Who’s at the controls?
With 15 tracks in all, there are production credits for Switch, Hit-Boy, The Partysquad, Doc McKinney, Surkin and Danja, as well as M.I.A. herself. The result is a frenetic, genre-busting epic of a record that takes in everything from bhangra to hip-hop. Matangi doesn’t so much blend genres together as smash them into one another and gleefully clap its hands at the ensuing destruction. That might sound chaotic…well, it is chaotic…but it’s also absolutely thrilling.
What are the highlights?
Matangi begins serenely enough; the gentle sitars and Indian-style drones that usher in ‘Karmageddon’ briefly lull the listener into a false sense of security before the electro-Bollywood mash-up of a title track bounces into life. The next 12 minutes or so that also take in ‘Only 1 U’ and ‘Warriors’ are a bit of an onslaught, with beats, verses and choruses that constantly morph from one style and pace to another, incorporating so many influences it’s difficult to keep track. By the time ‘Come Walk With Me’ arrives, it feels like a breather for about a minute and a half before we’re off again with a stomping kick drum and chopped-up vocals.
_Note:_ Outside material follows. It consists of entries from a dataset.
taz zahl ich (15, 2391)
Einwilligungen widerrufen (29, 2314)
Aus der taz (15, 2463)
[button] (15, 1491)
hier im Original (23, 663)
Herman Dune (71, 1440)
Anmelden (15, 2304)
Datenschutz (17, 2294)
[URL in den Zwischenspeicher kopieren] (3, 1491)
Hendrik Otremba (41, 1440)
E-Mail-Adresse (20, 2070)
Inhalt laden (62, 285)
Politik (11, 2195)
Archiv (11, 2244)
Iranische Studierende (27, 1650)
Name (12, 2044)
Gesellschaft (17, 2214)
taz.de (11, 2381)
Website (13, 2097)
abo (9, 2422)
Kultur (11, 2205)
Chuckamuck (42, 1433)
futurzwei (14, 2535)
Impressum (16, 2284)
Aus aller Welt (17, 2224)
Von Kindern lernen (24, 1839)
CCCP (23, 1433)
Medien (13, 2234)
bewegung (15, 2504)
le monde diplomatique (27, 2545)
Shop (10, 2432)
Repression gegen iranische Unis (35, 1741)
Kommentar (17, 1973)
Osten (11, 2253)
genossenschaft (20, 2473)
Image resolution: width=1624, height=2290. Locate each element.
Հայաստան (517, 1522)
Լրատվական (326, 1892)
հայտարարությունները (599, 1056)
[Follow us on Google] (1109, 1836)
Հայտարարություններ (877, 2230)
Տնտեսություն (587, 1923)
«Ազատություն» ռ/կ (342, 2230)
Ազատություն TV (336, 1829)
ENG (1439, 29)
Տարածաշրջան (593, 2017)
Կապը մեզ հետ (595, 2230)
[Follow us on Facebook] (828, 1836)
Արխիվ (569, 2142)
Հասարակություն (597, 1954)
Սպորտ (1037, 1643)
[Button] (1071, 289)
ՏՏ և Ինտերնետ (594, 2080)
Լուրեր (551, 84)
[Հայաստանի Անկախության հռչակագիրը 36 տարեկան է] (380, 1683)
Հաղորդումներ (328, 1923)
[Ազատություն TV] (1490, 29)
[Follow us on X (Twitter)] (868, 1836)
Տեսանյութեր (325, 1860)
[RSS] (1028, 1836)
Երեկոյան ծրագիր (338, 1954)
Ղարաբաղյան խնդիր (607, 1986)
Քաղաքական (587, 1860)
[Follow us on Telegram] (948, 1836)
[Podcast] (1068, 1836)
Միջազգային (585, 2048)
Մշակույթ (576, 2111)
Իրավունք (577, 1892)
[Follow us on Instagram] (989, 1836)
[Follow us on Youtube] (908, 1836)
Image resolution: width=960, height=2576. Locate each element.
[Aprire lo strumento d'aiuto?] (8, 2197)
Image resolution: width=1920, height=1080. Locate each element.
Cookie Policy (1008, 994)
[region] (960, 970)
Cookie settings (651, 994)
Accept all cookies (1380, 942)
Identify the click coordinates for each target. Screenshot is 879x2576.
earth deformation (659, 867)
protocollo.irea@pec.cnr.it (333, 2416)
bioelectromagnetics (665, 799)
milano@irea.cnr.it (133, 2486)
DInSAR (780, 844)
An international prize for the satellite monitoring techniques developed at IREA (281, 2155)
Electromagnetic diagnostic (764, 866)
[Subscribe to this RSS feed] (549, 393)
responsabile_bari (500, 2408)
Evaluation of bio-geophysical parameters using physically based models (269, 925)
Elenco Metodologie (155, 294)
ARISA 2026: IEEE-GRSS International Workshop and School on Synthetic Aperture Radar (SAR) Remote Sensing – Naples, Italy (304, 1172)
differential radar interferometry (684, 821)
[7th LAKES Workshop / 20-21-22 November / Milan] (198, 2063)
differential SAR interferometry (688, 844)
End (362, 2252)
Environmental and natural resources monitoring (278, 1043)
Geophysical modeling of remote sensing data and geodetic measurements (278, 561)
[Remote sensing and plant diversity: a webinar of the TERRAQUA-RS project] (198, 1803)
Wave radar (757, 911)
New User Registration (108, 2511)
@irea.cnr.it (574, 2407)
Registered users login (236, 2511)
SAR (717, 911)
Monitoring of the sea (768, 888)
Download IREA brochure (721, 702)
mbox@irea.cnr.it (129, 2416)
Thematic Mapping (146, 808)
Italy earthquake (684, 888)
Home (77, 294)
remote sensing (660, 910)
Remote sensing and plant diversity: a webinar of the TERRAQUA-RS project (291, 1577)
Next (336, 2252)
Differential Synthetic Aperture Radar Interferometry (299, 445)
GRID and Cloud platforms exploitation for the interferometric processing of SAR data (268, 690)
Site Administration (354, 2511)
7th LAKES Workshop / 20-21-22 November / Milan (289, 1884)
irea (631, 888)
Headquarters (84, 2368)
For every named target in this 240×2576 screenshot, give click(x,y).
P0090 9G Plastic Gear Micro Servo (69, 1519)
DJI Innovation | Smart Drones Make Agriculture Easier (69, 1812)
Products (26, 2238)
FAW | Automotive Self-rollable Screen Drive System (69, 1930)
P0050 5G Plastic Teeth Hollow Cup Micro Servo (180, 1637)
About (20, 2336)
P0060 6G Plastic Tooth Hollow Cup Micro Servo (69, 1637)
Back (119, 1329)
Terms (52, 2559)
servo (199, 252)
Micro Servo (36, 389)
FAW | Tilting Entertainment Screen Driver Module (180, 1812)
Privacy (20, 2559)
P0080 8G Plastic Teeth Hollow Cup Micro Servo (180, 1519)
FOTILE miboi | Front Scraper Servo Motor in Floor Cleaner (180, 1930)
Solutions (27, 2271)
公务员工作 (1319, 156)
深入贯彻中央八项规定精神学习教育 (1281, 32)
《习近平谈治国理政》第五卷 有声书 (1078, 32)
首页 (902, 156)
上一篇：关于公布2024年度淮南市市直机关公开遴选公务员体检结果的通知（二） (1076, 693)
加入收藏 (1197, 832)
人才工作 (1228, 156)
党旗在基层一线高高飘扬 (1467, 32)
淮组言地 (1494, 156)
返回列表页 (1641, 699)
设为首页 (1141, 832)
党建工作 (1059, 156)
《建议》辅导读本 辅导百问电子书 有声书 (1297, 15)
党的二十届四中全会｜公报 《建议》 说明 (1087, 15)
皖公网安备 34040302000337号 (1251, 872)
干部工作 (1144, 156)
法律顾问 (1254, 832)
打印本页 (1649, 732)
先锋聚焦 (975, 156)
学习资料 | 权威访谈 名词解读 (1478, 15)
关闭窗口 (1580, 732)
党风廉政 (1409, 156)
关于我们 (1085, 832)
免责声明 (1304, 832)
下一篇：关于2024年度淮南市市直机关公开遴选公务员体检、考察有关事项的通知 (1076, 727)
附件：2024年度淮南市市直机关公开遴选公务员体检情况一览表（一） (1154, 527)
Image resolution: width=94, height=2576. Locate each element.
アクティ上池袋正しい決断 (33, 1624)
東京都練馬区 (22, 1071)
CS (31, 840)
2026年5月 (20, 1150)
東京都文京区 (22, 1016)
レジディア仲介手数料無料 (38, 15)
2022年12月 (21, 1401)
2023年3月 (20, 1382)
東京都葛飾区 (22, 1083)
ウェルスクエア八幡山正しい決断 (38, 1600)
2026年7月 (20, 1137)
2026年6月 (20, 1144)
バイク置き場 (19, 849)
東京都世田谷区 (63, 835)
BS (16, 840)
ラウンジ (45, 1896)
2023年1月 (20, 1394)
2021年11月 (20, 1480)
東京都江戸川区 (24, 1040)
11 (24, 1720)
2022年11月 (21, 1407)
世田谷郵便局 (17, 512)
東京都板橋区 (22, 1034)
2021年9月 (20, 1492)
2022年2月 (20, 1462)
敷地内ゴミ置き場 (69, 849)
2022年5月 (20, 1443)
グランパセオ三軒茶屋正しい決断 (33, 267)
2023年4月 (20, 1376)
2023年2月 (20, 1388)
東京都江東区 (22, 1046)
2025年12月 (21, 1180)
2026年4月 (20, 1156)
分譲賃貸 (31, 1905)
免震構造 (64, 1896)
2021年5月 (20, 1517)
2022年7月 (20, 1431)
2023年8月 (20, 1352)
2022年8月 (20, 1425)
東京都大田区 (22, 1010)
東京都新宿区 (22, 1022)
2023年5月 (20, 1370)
‘Exodus’ is the first of two tracks featuring Canadian R&B artist The Weeknd, reprised at the end of the album with ‘Sexodus’, and it’s one of the more radio-friendly cuts on the record, along with the single ‘Bad Girls’. ‘Bring The Noize’ is another of the album’s highlights, kicking off with its machine-gun vocal slices and featuring a breakneck-speed rap from M.I.A.
What’s the verdict?
Matangi is one of the most unique, challenging and original albums you will hear this year, in any genre. It is disorientating at times and might be too intense a listening experience for some, but credit where it’s due: M.I.A. is a singular artist in the pop / R&B landscape right now, and Matangi sets her apart from her peers. There are hundreds of adjectives you could throw at this record, but if you can wrap your head around everything that’s happening on this album, it’s well worth the effort.